There are situations where the "CACHED ROLES" document can have the primary node's Admin role removed in HA/CA clusters '/storage/db/casa/webapp/hsqldb/casa.db.script' file.
Manually editing this file is risky and prone to mistakes causing additional cluster issues. The script mentioned in this article is used to detect and correct the cached role values automatically.
This issue has been faced during cluster maintenance processes (online, offline, etc) and during the upgrade process.
This issue could be a reason of different problems in an Aria Operations cluster. This problem can be faced during the upgrade process and because of the invalid roles in the cached_roles document, analytics isn't able to run successfully. This causes the whole upgrade process failure or you may find that the upgrade hangs.
Error in the /storage/log/vcops/log/casa/casa.log similar to below:
2025-05-08T05:46:41,798+0000 INFO [ajp-nio-xxx.x.0x.x-8011-exec-2] [xxxxxxxx] support.subprocess.GeneralCommand:255 - Command '/usr/bin/sudo -n /usr/lib/vmware-python-3/bin/python /usr/lib/vmware-vcopssuite/utilities/pakManager/bin/vcopsPakManager.py --action new_validate --pak vRealizeOperationsManagerEnterprise-818324521385 --json --force_content_update false --roles ADMIN,DATA,UI' threw exception: CommandLineExitException: key=general.failure; args=1,; cause=
2025-05-08T05:46:41,798+0000 WARN [ajp-nio-xxx.x.0x.x-8011-exec-2] [xxxxxxxx] casa.exception.CasaControllerExceptionHandler:212 - cause for exception = CommandLineExitException: key=general.failure
Another example is "Inventory sync" failure in VMware Aria Suite Lifecycle with Error code LCMVROPCONFIG20066, which uses casa API to get nodes roles.

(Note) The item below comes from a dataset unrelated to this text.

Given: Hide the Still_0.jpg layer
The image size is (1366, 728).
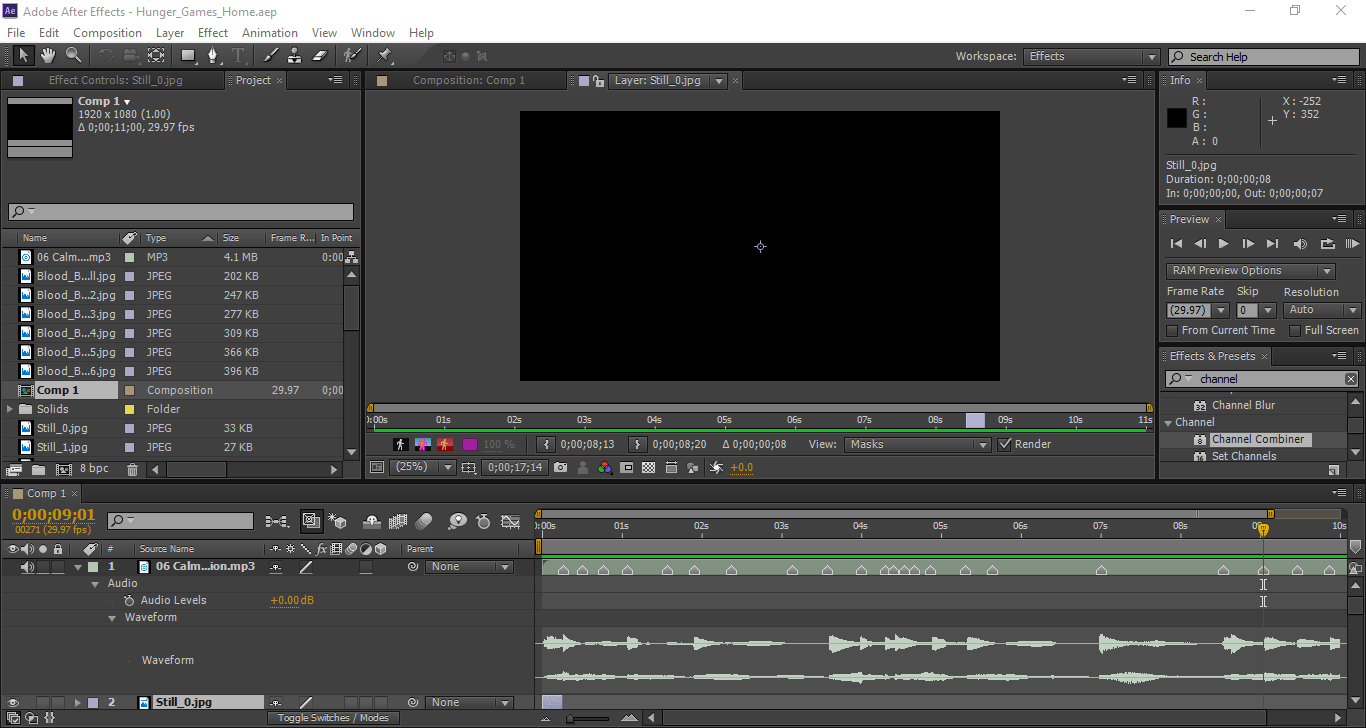Looking at the screenshot, I should point(13,702).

And will not see Aria Operations node having invalid roles in the cached_roles document in VMware Aria Suite Lifecycle under Aria Operations Environment.
In general we can say that if /casa/cluster/status API returns non valid role for one of the nodes (most likely for the master node), this means that you have faced this issue.

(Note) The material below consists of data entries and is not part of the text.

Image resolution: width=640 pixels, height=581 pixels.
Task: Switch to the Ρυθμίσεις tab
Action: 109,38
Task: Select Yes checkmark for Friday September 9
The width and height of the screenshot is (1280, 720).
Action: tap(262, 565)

VMware Aria Operations 8.x
The root cause of this failure currently is not known.
To understand that we have this problem we need to check CACHED_ROLES document on each cluster member.
getCachedRoles.py and restoreCachedRoles.py scripts attached to this article.service vmware-casa status to validate$VMWARE_PYTHON_3_BIN getCachedRoles.py to dump "cached roles" document from all nodes. The result could be found in the same directory with the name "cachedRoles.json".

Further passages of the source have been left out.